Tyson Foods followed the pilgrim pride agreeing to settle a price-fixing class action lawsuit in court for the past four years. Tyson Foods said an “agreement of principle” had been reached to settle the civil lawsuit, but the company did not provide details of how much it will cost.
“Tyson believes that the resolution is in the best interests of the company and its shareholders and that the settlement is not a disclaimer,” company spokesman Gary Mickelson told Talk Business & Politics on January 12th.
The settlement with Tyson is pending judicial approval, and the direct buyer plaintiffs filed a joint settlement notice on Monday as the first step in the judicial approval process, Mickelson said. The settlement comes a day after Pilgrim’s Pride announced a $ 75 million settlement in the class action lawsuit held in the U.S. District Court for the Northern District of Illinois.

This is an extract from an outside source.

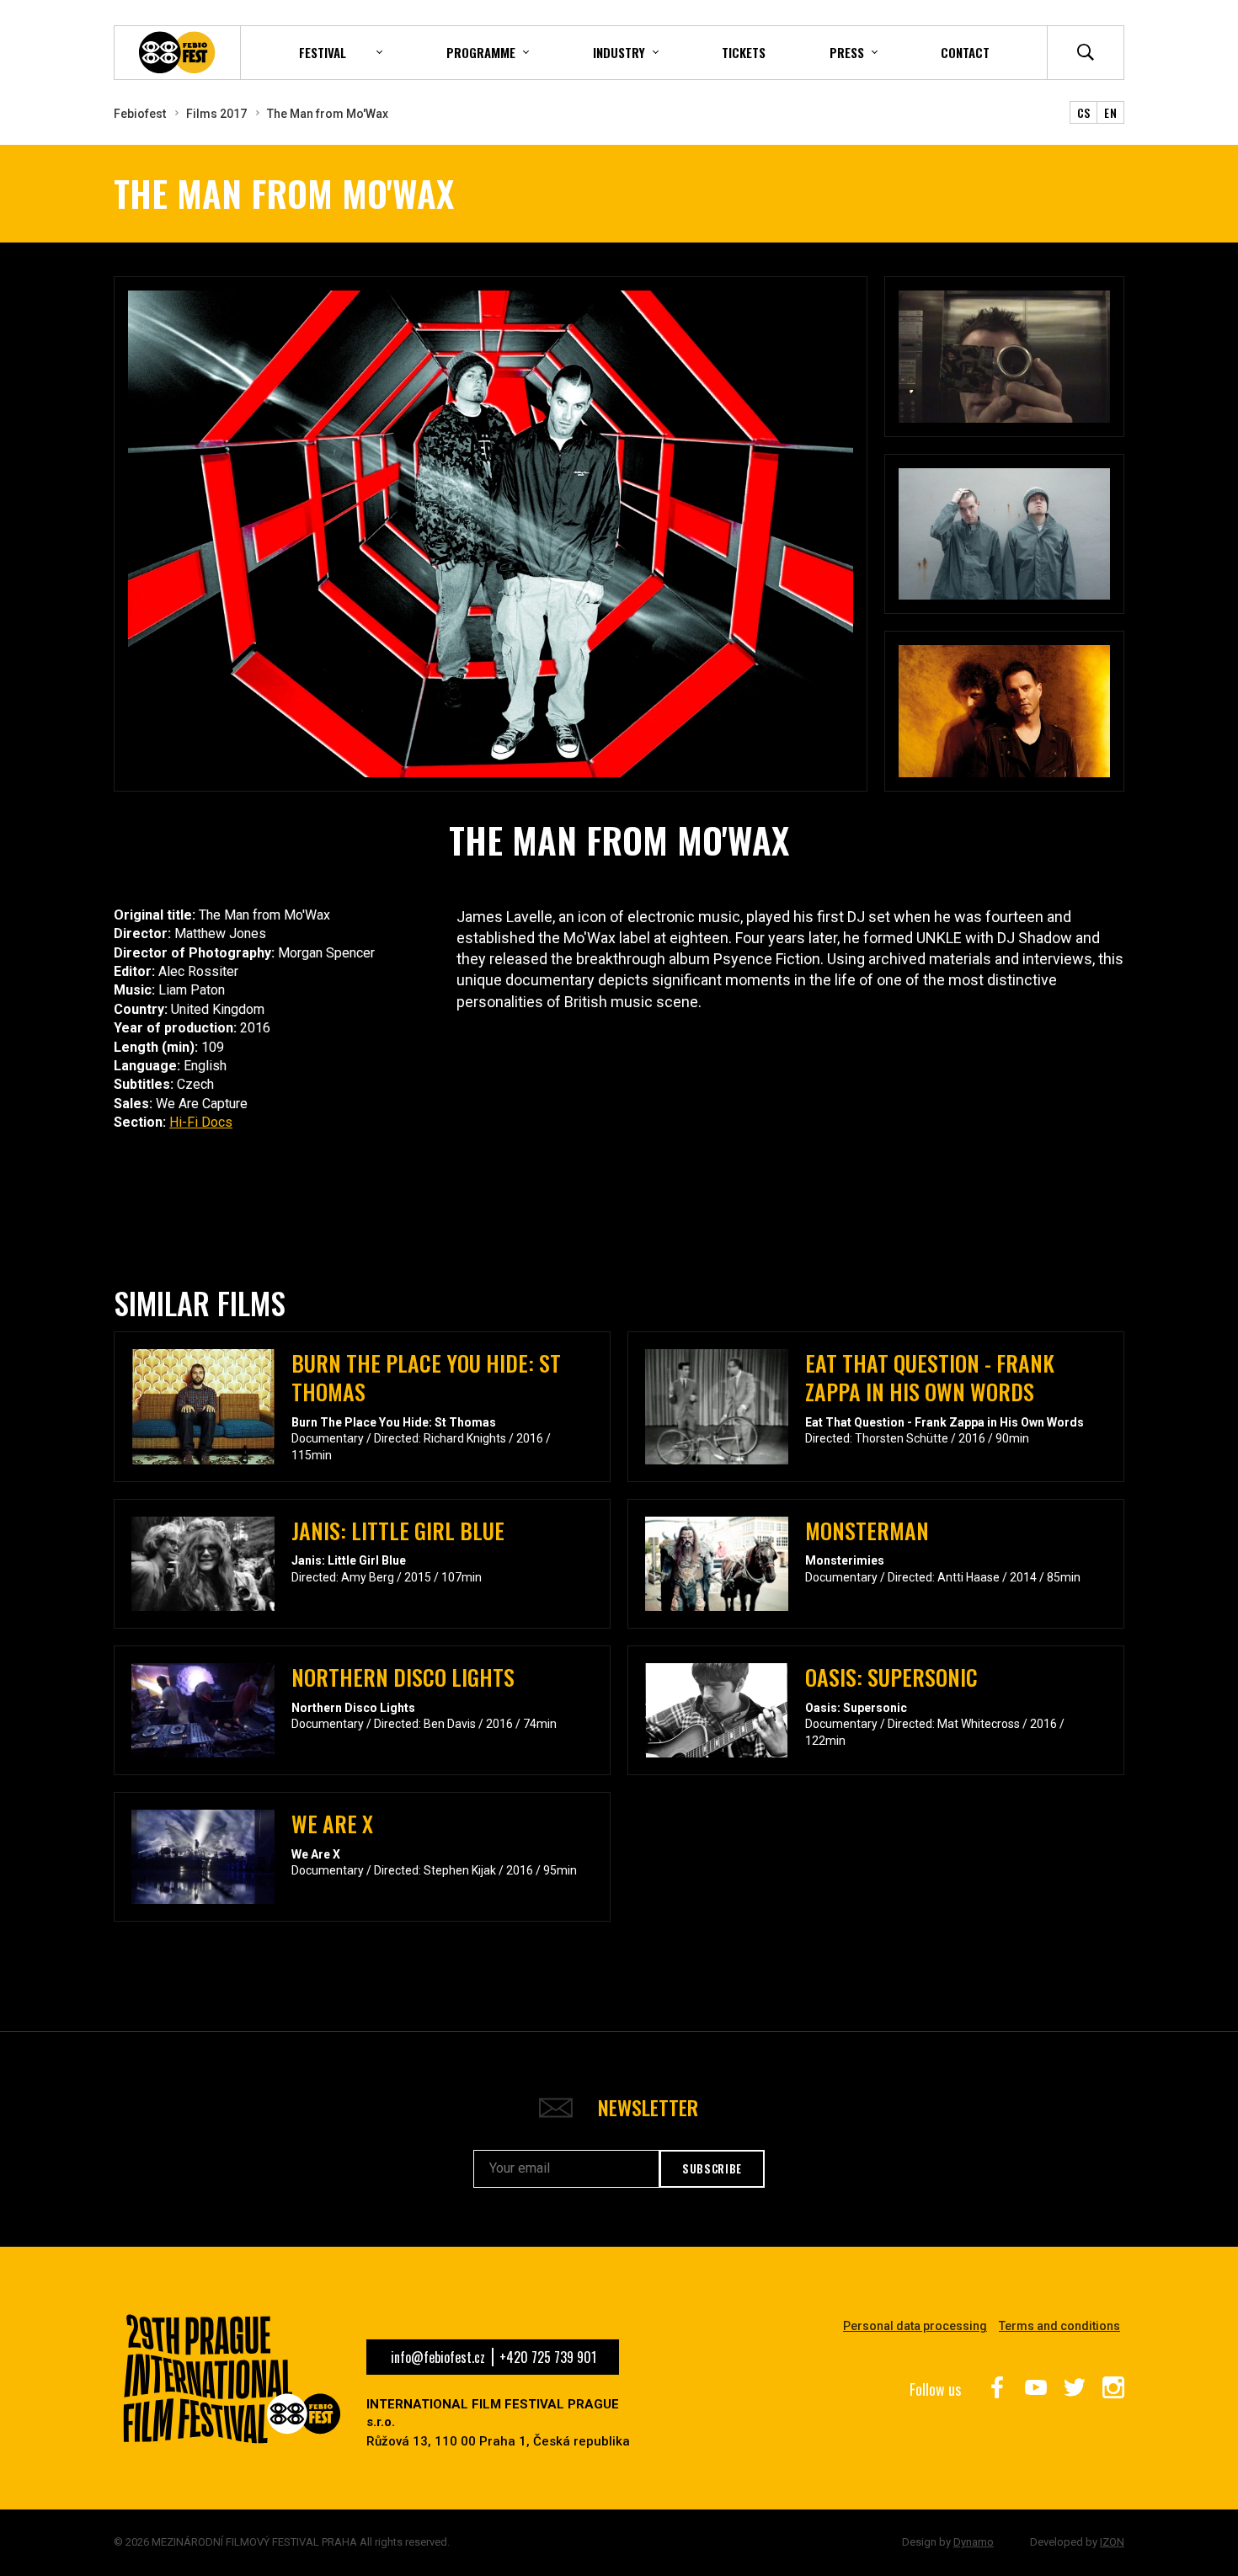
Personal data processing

Tyson Foods is in its 60-day dormant period ahead of its earnings report for the first quarter of 2021 in mid-February. At this point, Tyson may provide details of the settlement charges and the impact on earnings.
Timothy Mulreinin, a former sales director for Tyson Foods, was one of ten poultry managers charged with antitrust laws in October. Tyson received an indulgence from the Justice Department in which the company proactively reported self-reported details for the investigation.
Tyson Foods (NYSE: TSN) shares closed Tuesday down 76 cents at $ 64.01. Tyson stock has traded from $ 42.57 to $ 93.68 in the past 52 weeks. Over the past year, the stock has fallen 30% in value.